Problem: Transcribe the records exactly from the line with "Where should I click to: Open the" to the end, both included.

Supplied data:
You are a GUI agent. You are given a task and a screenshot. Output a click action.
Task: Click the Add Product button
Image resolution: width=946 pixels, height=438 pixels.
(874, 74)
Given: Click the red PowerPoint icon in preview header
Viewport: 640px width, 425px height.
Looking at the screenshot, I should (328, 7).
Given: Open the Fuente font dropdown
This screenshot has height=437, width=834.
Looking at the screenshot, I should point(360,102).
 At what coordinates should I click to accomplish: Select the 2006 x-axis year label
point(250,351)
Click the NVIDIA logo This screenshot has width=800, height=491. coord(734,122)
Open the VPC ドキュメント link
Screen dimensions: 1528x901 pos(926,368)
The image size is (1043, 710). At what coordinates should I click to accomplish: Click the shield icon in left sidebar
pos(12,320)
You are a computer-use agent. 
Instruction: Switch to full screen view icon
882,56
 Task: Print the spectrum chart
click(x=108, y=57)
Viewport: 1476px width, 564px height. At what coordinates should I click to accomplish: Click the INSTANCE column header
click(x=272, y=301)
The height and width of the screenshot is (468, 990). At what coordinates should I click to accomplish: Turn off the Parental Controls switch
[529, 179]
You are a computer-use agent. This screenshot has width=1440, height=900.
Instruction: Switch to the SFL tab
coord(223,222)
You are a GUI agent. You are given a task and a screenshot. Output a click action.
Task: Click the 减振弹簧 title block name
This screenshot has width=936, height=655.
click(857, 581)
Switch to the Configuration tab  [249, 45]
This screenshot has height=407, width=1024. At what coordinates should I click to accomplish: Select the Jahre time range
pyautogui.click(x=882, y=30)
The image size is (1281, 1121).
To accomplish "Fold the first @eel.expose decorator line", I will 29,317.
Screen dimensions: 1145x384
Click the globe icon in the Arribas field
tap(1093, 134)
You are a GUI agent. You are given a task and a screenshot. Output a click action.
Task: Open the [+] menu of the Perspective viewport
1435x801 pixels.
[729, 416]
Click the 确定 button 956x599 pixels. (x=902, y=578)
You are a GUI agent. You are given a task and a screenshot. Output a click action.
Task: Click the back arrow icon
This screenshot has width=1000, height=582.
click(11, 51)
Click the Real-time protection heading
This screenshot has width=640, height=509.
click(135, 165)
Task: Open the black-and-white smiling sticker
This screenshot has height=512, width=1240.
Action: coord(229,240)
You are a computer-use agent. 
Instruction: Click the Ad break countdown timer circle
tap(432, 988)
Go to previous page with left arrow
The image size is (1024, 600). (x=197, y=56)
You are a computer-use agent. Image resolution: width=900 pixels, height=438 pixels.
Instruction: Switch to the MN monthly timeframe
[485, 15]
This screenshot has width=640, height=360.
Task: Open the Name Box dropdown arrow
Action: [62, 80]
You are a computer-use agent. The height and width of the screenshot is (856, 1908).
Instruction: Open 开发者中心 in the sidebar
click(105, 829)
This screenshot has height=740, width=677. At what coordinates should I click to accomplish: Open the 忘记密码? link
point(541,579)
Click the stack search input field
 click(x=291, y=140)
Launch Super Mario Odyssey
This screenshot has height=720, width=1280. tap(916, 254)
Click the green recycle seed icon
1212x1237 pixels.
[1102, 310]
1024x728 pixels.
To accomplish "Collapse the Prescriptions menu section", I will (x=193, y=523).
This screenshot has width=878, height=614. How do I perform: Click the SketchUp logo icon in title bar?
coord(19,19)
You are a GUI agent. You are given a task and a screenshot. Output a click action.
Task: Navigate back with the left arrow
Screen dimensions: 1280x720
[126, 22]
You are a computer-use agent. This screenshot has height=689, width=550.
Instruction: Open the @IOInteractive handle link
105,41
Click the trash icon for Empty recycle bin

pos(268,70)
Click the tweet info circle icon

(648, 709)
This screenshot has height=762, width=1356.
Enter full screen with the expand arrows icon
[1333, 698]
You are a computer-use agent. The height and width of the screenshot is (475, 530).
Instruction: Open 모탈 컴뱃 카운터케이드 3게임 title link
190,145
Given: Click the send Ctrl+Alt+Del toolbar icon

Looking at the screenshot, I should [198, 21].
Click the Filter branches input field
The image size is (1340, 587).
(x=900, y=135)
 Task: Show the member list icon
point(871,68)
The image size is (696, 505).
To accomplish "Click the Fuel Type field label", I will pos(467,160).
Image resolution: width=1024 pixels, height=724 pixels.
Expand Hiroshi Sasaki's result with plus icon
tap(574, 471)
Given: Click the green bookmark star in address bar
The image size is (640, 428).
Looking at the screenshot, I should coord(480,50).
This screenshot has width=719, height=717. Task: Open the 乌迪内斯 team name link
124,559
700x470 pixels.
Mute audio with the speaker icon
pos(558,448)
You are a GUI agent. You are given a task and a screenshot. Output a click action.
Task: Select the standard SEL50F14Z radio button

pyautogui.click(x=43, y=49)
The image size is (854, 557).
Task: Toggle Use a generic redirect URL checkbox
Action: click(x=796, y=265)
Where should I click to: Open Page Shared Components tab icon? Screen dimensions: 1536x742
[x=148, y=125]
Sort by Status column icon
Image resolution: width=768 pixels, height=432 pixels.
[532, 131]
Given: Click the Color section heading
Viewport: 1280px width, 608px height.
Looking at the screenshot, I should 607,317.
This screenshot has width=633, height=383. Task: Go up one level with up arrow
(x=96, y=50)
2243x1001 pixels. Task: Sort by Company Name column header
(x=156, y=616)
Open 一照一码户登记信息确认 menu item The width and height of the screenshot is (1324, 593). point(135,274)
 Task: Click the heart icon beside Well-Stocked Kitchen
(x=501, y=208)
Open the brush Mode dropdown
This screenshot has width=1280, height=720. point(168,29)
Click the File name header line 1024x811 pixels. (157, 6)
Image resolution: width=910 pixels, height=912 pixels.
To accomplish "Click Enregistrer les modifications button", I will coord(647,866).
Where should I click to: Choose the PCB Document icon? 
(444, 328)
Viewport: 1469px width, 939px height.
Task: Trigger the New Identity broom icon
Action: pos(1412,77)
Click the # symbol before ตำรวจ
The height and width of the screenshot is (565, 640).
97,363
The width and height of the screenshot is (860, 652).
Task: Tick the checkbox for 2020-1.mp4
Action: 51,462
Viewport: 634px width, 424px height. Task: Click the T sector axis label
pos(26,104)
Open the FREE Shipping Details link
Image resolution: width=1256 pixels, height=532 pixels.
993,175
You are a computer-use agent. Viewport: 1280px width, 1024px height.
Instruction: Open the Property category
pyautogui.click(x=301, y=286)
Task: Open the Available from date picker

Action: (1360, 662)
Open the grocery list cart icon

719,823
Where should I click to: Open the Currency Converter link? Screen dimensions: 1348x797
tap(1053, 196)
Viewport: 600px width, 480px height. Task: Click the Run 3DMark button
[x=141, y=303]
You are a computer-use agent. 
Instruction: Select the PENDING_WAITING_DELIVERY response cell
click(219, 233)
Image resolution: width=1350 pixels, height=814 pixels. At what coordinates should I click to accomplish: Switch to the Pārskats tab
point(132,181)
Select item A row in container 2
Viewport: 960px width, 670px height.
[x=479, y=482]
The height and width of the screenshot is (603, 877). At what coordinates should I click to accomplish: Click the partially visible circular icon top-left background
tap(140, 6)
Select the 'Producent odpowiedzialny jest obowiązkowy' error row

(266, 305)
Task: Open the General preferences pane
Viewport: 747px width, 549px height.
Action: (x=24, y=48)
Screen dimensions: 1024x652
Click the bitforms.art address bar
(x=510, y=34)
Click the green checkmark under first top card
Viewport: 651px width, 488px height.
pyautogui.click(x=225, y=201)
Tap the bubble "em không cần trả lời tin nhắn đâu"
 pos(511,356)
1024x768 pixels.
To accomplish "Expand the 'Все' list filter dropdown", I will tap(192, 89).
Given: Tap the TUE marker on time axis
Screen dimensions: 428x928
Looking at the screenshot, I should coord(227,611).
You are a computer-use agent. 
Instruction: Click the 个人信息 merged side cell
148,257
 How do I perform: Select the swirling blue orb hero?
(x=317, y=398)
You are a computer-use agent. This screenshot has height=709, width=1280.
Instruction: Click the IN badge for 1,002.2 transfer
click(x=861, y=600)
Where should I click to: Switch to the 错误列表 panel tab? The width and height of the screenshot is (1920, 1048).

Solved exercise:
Where should I click to: Open the Currency Converter link? Screen dimensions: 1348x797
tap(1053, 196)
Viewport: 600px width, 480px height. Task: Click the Run 3DMark button
[x=141, y=303]
You are a computer-use agent. 
Instruction: Select the PENDING_WAITING_DELIVERY response cell
click(219, 233)
Image resolution: width=1350 pixels, height=814 pixels. At what coordinates should I click to accomplish: Switch to the Pārskats tab
point(132,181)
Select item A row in container 2
Viewport: 960px width, 670px height.
[x=479, y=482]
The height and width of the screenshot is (603, 877). At what coordinates should I click to accomplish: Click the partially visible circular icon top-left background
tap(140, 6)
Select the 'Producent odpowiedzialny jest obowiązkowy' error row

(266, 305)
Task: Open the General preferences pane
Viewport: 747px width, 549px height.
Action: (x=24, y=48)
Screen dimensions: 1024x652
Click the bitforms.art address bar
(x=510, y=34)
Click the green checkmark under first top card
Viewport: 651px width, 488px height.
pyautogui.click(x=225, y=201)
Tap the bubble "em không cần trả lời tin nhắn đâu"
 pos(511,356)
1024x768 pixels.
To accomplish "Expand the 'Все' list filter dropdown", I will tap(192, 89).
Given: Tap the TUE marker on time axis
Screen dimensions: 428x928
Looking at the screenshot, I should coord(227,611).
You are a computer-use agent. 
Instruction: Click the 个人信息 merged side cell
148,257
 How do I perform: Select the swirling blue orb hero?
(x=317, y=398)
You are a computer-use agent. This screenshot has height=709, width=1280.
Instruction: Click the IN badge for 1,002.2 transfer
click(x=861, y=600)
Where should I click to: Switch to the 错误列表 panel tab? The width and height of the screenshot is (1920, 1048).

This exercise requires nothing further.